The psychology courses at JCU are accredited by the Australian Psychology Accreditation Council (APAC), and the degree is recognised in Singapore and Australia, which enhances their students’ work prospects after graduation.
Ms Ashwini especially values JCU’s course delivery — she enjoys how interactive her lessons are, with lecturers constantly encouraging their students to take part in different activities in class.
“Lessons are very interesting because most tutors try to incorporate experiments into tutorials to get us more involved,” she says.
She is also appreciative of how supportive the JCU staff and tutors are, when it comes to learning support.
“The tutors are a great help when it comes to consultations and answering my questions when I am in doubt,” she adds.
She is also thankful for the help she has gotten from her senior schoolmates when she was having difficulties with her studies.
Through JCU’s EMAS (‘gold’ in Malay) Peer Tutor programme, Ms Ashwini received peer mentoring when she found herself struggling with a Statistics module.
One of the things that Ms Ashwini enjoys the most about being a JCU student is the plethora of clubs and activities that are available to students. Currently, she is a member of the school’s Volunteer Club, which allows her to take part in various community work projects.
She also enjoys its diverse culture and says that student life on the JCU campus is very fun, especially as she gets to meet so many people from all over the world.
Ms Ashwini says: “It really opens up your eyes to the many cultures and helps you form bonds with people you would never expect to.”
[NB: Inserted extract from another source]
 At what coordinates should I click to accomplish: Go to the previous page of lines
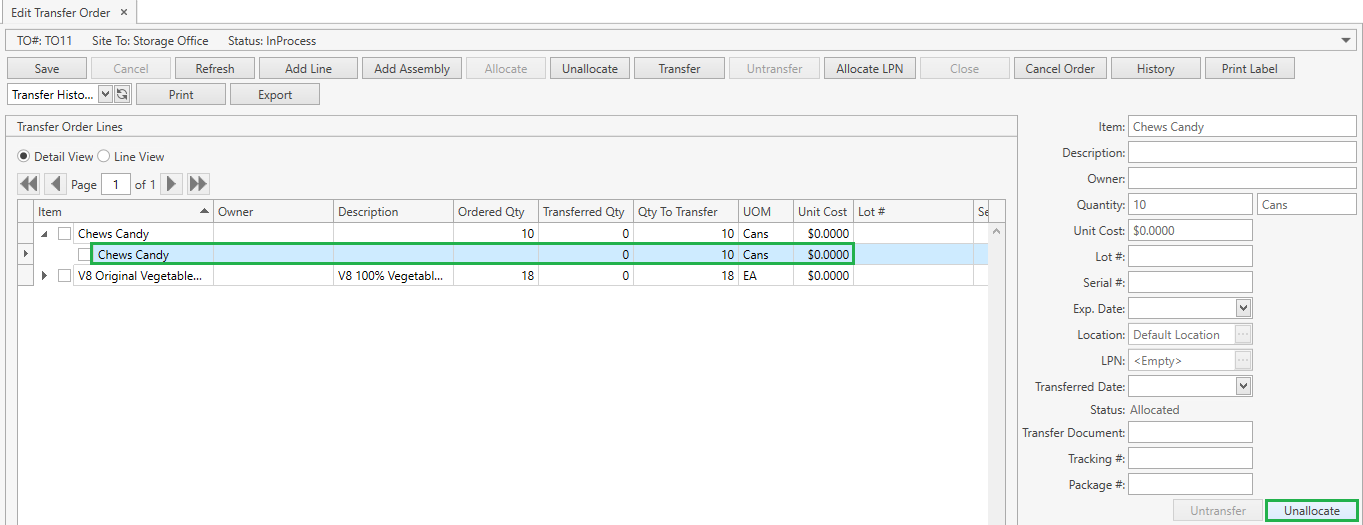(x=56, y=184)
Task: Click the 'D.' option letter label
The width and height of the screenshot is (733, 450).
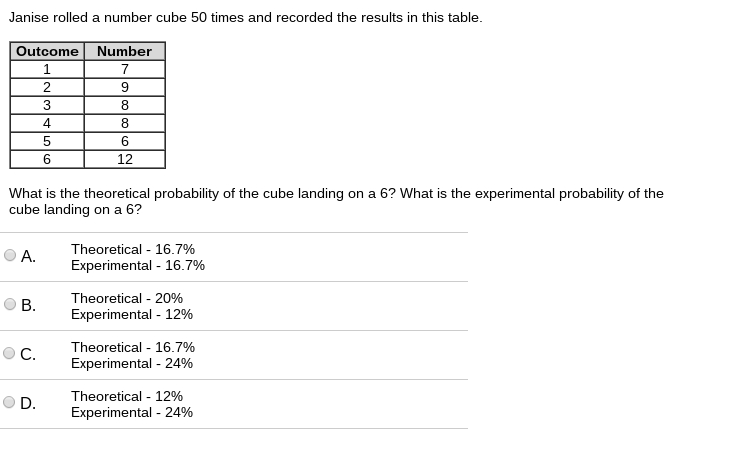Action: tap(28, 403)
That diversity, she adds, “allows you to see different perspectives in class, especially on topics of culture. You get to hear about the different parts of the world and how they vary from Singapore.”
But, of course, school life is not always easy.
The transition from being a junior college student, where she says that “most things are handed to you”, to being an undergraduate ended up being her biggest challenge.
Ms Ashwini says: “University has taught me to be much more self-reliant, because you are forced to be very independent with your learning. You are in charge of everything, whether you show up for classes or hand in your assignments.”